If Matthew Robson, the skeptical 15 year old intern behind the sensation-inducing media report on teen habits, wasn’t being paid by Morgan Stanley before, the job offers are surely rolling in now. From the Financial Times:
” [The report was] one of the clearest and most thought-provoking insights we have seen – so we published it”, said Edward Hill-Wood, executive director of Morgan Stanley’s European media team.
‘We’ve had dozens and dozens of fund managers, and several CEOs, e-mailing and calling all day.’ He said the note had generated five or six times more responses than the team’s usual research.
On the one hand, it’s an encouraging turn of events. To generate that type of enthusiasm from fund managers and CEOs, not to mention incite a media frenzy, all simply by formalizing the commonplace practice of… asking the intern. I mean, haven’t teens and twentysomethings always been the de facto in house youth experts in the office?
That’s why, less notable than the insight itself [well-trodden territory for those of us who live in the youth space] was the credit and credibility Robson was awarded for his work. Sure, it had the trappings of a publicity stunt—offering the inner workings of a real, live teen to inquiring minds of the financial industry—but I couldn’t help but appreciate the transparency. From the report’s introduction:
..we asked a 15 year old summer work intern, Matthew Robson, to describe how he and his friends consume media. Without claiming representation or statistical accuracy, his piece provides one of the clearest and most thought provoking insights we have seen.
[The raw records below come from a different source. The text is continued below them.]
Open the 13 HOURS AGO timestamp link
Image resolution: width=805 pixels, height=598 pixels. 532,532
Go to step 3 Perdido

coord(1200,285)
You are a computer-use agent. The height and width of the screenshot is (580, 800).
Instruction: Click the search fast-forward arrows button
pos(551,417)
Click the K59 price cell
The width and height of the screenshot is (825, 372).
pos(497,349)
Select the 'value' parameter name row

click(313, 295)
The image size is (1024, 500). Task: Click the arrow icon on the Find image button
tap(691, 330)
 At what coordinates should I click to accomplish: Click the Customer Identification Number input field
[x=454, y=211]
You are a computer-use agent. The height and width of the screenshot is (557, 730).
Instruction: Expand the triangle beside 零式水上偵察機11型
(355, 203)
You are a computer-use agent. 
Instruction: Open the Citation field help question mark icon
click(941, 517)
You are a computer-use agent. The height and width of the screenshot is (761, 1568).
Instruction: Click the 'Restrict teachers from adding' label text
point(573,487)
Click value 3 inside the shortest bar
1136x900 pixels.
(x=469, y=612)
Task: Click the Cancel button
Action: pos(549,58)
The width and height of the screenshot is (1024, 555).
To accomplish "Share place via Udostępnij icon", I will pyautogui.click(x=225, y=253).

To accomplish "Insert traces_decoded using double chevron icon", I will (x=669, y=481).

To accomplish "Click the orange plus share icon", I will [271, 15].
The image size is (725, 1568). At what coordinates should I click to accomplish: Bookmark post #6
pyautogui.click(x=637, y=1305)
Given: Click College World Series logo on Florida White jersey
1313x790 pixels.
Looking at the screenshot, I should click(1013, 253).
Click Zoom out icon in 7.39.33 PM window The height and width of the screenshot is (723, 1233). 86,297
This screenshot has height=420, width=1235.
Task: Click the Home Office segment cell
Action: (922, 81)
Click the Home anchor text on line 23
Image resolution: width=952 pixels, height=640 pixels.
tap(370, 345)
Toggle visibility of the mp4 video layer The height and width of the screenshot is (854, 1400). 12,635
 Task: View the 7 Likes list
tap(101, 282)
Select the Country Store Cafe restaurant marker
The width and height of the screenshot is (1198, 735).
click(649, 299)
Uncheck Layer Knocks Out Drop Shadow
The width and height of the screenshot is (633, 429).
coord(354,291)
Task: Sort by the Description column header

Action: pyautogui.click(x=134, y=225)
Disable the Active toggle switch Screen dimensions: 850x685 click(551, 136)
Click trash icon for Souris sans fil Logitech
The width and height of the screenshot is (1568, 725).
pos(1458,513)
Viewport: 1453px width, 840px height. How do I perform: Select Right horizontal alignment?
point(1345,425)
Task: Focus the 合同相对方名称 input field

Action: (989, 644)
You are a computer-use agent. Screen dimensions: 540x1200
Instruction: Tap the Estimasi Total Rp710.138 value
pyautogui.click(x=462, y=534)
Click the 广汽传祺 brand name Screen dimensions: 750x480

So we published it.
Say what you will about the findings (more on that in a bit) that came out of the unscientific methodology, but the effort to recognize and reward young employees (or future employees) seems like a step in the right collaborative direction. Especially for an old-school intergenerational company like Morgan Stanley and the conventionally non-youthy space of finance.
That said, before other similarly conventionally non-youthy businesses take the cue and follow suit, let’s hope this other piece of sage advice floats their way: interns are not the definitive litmus test of teenage taste. They are a starting point, and a great one at that, but one teen and their friends can’t take the place of research. A couple sticking points from the report:
Personal tastes vs. fact. To his credit, Robson mostly sticks with general terms, but when he does get specific, for instance parenthetically reporting on the popularity of anime—“Many teenagers use YouTube to watch videos (usually anime which cannot be watched anywhere else)”—I feel skeptical and slightly frustrated with the language that nonchalantly implies the observation as fact. The same goes for his note that “Teenage boys (generally) watch more TV when it is the football season, often watching two games and related shows a week (for a total of about 5 hours of viewing).”
Subtle shifts get lost. After the report that came out just yesterday on UK teens downloading from file-sharing sites less and streaming more, Robson’s lack of emphasis on this trend with his note that, “a large majority (8/10) [of teens are] downloading [music] illegally from file sharing sites” stuck out as off the mark.
Of course, “real” research has its own problems, as we’ve discussed before on Ypulse. All the more reason why companies should ideally do both—talk to their interns or kids and looking at research critically—to create an approach based on a combination of the two.